(Collected data entries)

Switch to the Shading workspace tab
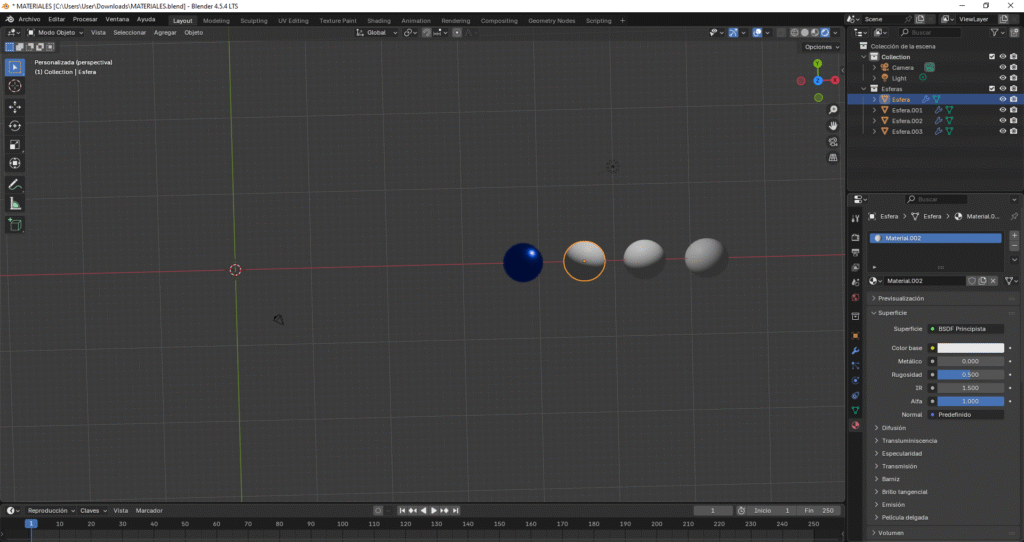 click(x=379, y=20)
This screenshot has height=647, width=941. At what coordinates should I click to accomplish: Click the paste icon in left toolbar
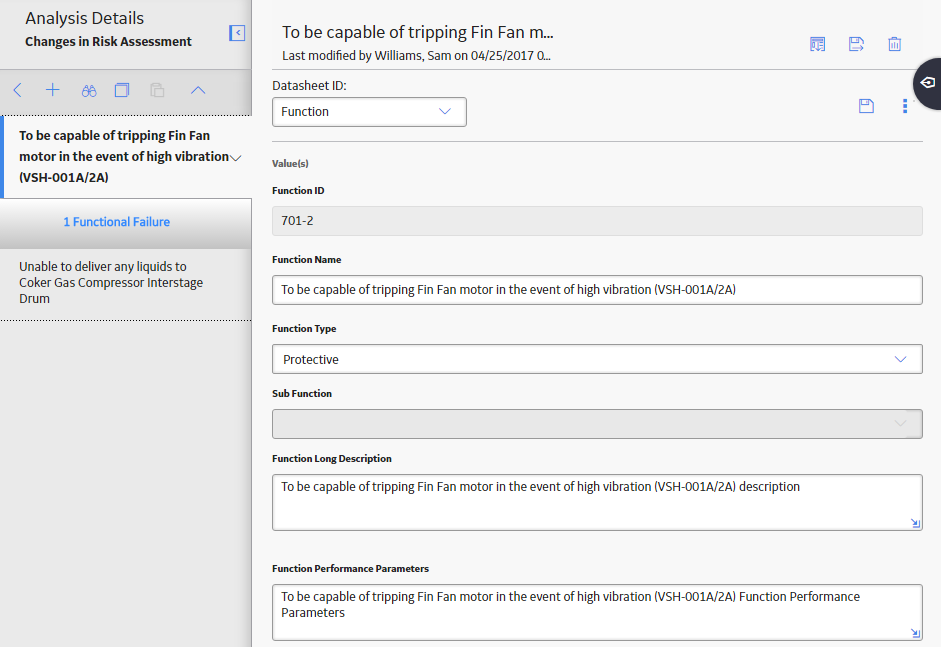(x=157, y=91)
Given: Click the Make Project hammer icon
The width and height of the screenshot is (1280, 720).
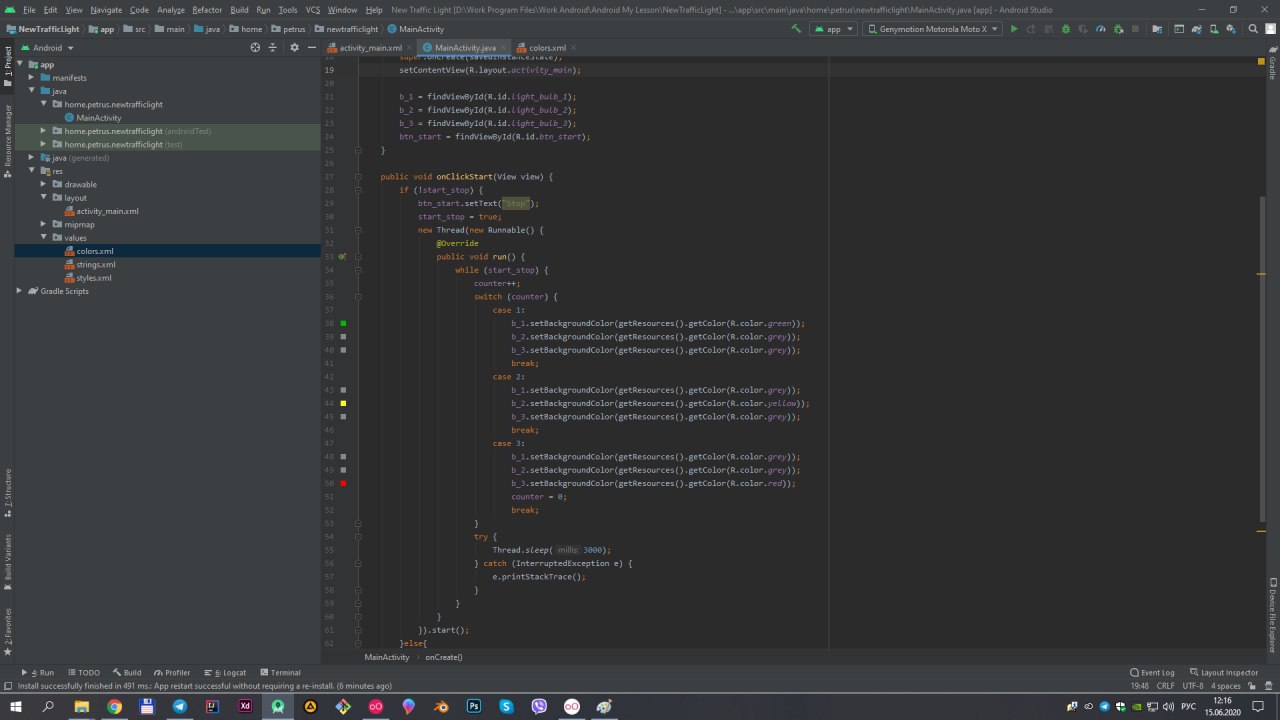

About this task: Set down the entries again without change. Leave the pictures out.

Solution to this task:
Switch to the Shading workspace tab
 click(x=379, y=20)
This screenshot has height=647, width=941. At what coordinates should I click to accomplish: Click the paste icon in left toolbar
(x=157, y=91)
Given: Click the Make Project hammer icon
The width and height of the screenshot is (1280, 720).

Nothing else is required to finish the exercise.